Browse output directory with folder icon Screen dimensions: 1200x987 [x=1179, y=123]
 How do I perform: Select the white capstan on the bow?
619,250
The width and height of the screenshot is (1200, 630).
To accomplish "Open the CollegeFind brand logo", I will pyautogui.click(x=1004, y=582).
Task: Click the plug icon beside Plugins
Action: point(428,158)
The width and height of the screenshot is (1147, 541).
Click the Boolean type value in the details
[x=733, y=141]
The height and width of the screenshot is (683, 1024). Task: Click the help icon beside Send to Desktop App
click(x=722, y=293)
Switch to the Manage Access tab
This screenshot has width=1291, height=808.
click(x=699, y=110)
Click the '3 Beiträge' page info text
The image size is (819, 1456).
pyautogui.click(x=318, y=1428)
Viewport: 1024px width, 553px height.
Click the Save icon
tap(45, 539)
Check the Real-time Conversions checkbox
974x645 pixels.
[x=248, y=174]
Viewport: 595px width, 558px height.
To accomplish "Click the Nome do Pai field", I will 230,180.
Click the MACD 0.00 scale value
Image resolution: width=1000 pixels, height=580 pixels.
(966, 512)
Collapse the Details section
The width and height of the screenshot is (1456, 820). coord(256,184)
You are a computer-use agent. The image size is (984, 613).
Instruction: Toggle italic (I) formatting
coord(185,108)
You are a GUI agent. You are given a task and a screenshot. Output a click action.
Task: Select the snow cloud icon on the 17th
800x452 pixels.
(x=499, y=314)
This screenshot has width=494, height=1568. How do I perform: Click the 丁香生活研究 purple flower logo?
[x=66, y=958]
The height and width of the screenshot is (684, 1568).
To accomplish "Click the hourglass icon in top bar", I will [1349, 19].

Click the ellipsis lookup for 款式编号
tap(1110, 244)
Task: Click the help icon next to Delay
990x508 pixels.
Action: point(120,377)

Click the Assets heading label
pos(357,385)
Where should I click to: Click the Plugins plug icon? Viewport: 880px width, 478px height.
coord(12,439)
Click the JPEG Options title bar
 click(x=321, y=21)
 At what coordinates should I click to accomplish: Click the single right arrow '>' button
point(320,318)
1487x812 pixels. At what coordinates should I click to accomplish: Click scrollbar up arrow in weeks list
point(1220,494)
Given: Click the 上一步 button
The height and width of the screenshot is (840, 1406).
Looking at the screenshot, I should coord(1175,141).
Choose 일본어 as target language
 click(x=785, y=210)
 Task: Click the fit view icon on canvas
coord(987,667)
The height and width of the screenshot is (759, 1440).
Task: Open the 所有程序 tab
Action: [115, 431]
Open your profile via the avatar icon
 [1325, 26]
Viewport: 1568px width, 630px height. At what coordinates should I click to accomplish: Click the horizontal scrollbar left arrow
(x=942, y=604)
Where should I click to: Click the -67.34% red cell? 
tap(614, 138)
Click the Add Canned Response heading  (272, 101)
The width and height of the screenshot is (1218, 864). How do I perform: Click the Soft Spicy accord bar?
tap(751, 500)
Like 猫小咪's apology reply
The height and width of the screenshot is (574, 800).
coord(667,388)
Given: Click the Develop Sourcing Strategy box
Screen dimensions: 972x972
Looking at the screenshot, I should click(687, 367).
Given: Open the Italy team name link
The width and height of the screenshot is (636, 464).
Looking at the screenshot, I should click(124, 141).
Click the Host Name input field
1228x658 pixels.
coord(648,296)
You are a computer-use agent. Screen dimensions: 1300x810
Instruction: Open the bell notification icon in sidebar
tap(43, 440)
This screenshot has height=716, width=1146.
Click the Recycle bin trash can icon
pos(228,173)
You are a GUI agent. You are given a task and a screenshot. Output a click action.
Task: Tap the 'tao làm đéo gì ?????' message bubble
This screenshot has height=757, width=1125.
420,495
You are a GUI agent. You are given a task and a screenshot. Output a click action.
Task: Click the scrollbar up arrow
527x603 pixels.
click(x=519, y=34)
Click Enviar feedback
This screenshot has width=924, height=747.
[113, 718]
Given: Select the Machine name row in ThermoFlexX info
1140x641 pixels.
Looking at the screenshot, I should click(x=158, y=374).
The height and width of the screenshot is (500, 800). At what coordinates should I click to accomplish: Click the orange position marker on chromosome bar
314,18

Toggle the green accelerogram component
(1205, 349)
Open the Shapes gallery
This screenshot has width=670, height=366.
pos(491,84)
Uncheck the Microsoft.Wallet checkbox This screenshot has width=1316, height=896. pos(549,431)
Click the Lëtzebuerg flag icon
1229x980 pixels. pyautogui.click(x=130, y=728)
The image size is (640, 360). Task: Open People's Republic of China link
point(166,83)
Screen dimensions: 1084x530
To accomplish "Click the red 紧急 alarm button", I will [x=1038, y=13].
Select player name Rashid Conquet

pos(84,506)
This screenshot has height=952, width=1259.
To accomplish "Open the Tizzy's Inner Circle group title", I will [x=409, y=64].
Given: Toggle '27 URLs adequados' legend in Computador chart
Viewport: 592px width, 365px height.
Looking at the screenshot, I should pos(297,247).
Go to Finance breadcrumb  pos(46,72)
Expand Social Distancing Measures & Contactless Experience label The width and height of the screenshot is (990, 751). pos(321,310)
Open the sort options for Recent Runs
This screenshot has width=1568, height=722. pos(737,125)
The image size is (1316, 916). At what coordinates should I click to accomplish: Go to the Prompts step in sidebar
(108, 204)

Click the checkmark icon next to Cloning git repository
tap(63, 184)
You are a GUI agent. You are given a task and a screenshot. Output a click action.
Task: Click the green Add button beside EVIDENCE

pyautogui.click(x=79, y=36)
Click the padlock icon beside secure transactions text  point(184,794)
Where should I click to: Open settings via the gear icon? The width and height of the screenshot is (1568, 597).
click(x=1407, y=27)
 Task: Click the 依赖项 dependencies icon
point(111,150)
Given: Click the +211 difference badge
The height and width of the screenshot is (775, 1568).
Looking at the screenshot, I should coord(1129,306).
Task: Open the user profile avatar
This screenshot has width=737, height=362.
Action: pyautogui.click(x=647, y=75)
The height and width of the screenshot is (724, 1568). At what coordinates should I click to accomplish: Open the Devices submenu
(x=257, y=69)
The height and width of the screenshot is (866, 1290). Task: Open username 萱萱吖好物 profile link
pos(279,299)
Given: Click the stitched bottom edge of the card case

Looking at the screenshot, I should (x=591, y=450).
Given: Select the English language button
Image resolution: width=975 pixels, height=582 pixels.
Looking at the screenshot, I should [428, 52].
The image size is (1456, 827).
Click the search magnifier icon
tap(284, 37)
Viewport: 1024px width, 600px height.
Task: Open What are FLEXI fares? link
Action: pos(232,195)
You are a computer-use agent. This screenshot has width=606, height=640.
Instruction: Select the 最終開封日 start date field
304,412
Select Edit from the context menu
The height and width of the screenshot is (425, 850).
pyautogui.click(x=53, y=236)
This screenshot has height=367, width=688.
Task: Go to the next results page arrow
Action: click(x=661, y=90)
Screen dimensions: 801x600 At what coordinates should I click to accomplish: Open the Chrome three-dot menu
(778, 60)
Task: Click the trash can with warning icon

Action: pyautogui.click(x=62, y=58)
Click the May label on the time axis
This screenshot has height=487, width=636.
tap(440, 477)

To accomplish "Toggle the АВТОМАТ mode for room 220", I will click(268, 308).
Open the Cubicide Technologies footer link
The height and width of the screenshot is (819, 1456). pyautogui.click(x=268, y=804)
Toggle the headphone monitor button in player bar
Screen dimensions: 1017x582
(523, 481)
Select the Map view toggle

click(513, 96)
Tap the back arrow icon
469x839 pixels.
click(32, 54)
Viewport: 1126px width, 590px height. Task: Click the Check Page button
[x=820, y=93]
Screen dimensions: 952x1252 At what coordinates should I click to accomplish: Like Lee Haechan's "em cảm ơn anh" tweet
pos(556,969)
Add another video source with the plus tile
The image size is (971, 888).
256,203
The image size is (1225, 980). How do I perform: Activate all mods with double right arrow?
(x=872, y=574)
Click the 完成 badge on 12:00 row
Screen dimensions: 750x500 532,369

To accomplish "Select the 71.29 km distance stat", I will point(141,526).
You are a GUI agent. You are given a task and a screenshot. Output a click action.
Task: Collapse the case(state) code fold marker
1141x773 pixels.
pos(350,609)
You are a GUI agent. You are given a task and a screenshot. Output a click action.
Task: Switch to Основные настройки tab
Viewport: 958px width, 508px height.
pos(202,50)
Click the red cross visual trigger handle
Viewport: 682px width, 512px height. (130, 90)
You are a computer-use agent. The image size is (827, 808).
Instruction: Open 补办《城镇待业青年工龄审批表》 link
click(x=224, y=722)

Problem description ::
Reproduce, word for word and in full, only the lines above that start at the line with "Viewport: 1568px width, 630px" and run through the line with "Given: Click the Develop", both ends included.

Answer section ::
Viewport: 1568px width, 630px height. At what coordinates should I click to accomplish: Click the horizontal scrollbar left arrow
(x=942, y=604)
Where should I click to: Click the -67.34% red cell? 
tap(614, 138)
Click the Add Canned Response heading  (272, 101)
The width and height of the screenshot is (1218, 864). How do I perform: Click the Soft Spicy accord bar?
tap(751, 500)
Like 猫小咪's apology reply
The height and width of the screenshot is (574, 800).
coord(667,388)
Given: Click the Develop Sourcing Strategy box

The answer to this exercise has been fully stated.